Fifthly, To omit all those statutes which, although enacted to be public statutes, yet are only of private concern: such as those for bridges in particular places, or paving the streets in such a market town; and the like.

Sixthly, As to the rest, to lay all the statutes and clauses of statutes together, which relate to the same subject, and out of the whole to compose one, two, or more uniform and consistent statutes; and then to repeal all those other, as workmen destroy the scaffolding when they have erected the building.

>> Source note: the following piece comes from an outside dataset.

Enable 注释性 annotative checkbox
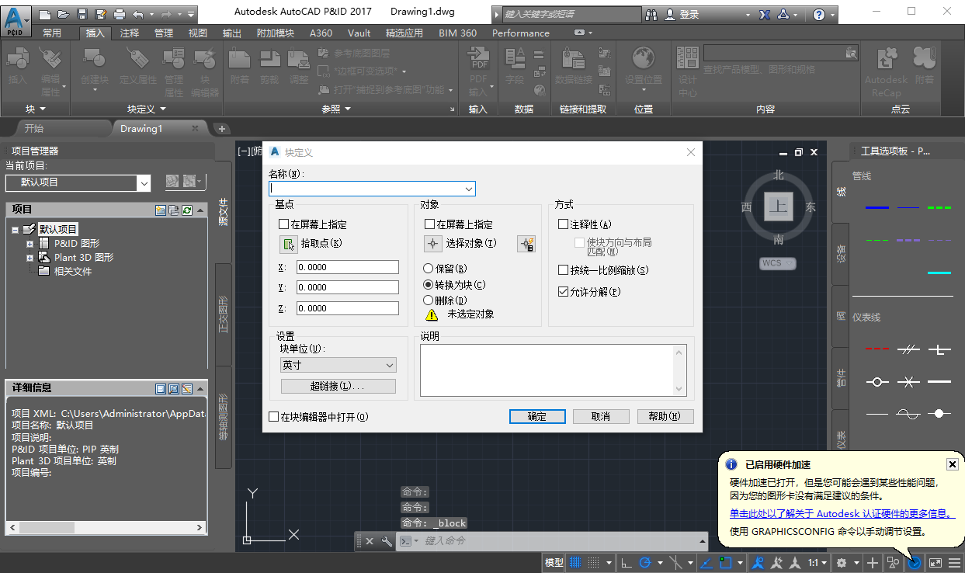click(563, 224)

I know but of one material objection against this method of proceeding; and that is, that the law being now for the most part well settled upon the statutes, notwithstanding their acknowledged disorder and confusion, this would tend to unsettle all again, by breaking the connection which there is between one statute and another, and one part of a statute and another, altering the words and phrases, and after all, perhaps, not much mending the matter, since it is possible that the new statutes may be as liable to objections as the former were. But this is an argument not so much against the thing itself, as against the manner in which it may be executed. As to breaking the connexion, it is certain that for the most part there is no connexion; and where there is, that may easily be preserved. And it ought to be laid down as an invariable rule, to retain as much as possible the identical words and sentences of the former statutes; only rejecting what is superfluous, inserting the clear law as it now stands, and putting the same into a form more regular, concise, and easy. And this seemeth no way impossible to be done by any person of a tolerable understanding, endowed only with a clear head and much patience.

END OF VOL. V.

G. H. Davidson, Printer, Ireland Yard,
Blackfriars.

[graphic]
« ÖncekiDevam »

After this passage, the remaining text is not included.